Semakin lama semakin menunjukkan bahwa Transformers mungkin bukanlah pertunjukkan film yang dihiasi oleh plot cerita yang baik. Tetapi, akan memamerkan visual effect yang megah (atau cenderung berlebihan) untuk filmnya. And yes, it works sometimes especially for people who love that thing. Tetapi, bukan berarti dengan visual efek yang megah tidak bisa memberikan plot yang setidaknya sepadan, bukan?

Jika ditilik dari seluruh seri dari franchise robot Hasbroini, seri pertama adalah seri yang seimbang. Visual effect dan plot bisa berjalan berdampingan dan menyenangkan untuk diikuti. Sayangnya, ketika franchise ini mencapai puncak Box Office dan berusaha untuk membuat sekuel lagi dan lagi, penonton akan mulai bosan dengan pola yang ditawarkan dengan film ini.
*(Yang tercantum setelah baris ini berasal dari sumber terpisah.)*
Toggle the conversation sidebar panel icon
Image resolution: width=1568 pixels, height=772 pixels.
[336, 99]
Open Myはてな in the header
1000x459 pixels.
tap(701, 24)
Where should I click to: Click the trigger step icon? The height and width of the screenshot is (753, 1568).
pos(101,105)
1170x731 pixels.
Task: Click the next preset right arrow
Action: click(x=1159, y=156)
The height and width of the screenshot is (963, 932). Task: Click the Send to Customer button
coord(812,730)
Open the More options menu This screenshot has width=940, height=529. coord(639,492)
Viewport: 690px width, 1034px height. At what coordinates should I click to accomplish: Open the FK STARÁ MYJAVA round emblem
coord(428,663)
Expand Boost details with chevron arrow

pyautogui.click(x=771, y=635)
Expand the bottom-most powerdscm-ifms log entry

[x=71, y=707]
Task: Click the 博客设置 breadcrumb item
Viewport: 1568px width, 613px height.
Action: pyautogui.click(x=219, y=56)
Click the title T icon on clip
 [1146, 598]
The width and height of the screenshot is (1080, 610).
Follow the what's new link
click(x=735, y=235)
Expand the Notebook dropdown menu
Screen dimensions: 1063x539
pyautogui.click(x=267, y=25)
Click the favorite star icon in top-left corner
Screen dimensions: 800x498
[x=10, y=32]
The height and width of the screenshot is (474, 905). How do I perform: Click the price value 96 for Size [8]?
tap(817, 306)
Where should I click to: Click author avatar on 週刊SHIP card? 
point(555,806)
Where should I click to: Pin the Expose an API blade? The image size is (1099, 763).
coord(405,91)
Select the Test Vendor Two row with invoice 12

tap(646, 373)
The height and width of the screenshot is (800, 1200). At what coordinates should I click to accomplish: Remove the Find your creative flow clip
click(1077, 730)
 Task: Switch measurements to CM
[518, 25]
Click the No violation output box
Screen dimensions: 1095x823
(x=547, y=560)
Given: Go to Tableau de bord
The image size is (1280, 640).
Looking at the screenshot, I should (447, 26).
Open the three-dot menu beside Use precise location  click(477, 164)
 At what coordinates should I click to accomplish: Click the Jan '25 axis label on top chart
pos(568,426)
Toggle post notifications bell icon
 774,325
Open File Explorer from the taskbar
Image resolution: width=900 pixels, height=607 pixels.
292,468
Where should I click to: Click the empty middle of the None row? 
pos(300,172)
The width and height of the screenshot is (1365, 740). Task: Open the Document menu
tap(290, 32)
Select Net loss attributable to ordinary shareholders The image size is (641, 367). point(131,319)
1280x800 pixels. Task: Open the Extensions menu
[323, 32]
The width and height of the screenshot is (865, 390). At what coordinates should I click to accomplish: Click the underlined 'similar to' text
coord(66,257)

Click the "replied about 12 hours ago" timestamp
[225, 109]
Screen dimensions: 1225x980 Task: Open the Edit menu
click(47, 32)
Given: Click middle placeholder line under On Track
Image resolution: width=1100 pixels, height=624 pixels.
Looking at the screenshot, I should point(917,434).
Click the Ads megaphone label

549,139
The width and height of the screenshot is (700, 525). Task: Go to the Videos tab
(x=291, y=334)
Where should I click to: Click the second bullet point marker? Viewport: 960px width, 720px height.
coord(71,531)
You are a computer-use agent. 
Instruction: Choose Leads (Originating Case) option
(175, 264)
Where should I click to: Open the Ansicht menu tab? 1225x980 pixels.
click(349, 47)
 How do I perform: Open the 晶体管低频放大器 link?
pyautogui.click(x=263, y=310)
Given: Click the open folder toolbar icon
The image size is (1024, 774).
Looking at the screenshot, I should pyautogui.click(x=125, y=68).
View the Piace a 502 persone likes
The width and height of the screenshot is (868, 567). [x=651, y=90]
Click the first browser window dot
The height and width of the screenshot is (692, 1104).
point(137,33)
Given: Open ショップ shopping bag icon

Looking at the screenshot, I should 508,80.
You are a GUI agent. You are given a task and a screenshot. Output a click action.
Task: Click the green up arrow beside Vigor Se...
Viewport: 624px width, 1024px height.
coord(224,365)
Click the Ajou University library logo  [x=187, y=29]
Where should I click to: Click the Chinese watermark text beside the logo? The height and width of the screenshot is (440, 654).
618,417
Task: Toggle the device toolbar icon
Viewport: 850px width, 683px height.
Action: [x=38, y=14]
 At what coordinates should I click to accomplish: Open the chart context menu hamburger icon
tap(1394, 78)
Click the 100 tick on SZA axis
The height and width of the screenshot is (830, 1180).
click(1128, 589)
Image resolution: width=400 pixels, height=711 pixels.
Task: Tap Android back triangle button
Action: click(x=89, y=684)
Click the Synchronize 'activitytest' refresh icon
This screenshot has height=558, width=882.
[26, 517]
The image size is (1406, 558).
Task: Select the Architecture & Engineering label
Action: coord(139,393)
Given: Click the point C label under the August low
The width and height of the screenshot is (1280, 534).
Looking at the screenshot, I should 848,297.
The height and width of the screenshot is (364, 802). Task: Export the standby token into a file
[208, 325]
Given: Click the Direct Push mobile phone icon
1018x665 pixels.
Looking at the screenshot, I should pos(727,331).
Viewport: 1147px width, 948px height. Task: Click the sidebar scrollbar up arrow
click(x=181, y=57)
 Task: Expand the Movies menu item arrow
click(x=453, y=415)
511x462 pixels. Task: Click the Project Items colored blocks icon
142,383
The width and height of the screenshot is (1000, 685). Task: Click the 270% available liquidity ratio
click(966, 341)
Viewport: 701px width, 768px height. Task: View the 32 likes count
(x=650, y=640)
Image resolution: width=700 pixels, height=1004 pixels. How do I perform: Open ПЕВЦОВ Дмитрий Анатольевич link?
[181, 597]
Mencoba untuk me-reboot franchise ini? rasanya tidak perlu, terlebih Michael Bay masih melakukan hal yang sama dengan seri terbarunya ini. 


Transformers : Age Of Extinction pun tak bisa menjadi harapan baru bagi franchise ini. Michael Bay masih saja menggarap seri keempat ini tanpa belajar dari seri-seri yang sudah dikerjakan sebelumnya. Secercah harapan baru datang ketika Mark Wahlberg sudah menggantikan posisi Shia LaBeouf. At least, Michael bay sudah menemukan aktor yang bisa berperan lebih baik daripada sebelumnya. Tetapi, dengan adanya pergantian pemain saja masih kurang cukup.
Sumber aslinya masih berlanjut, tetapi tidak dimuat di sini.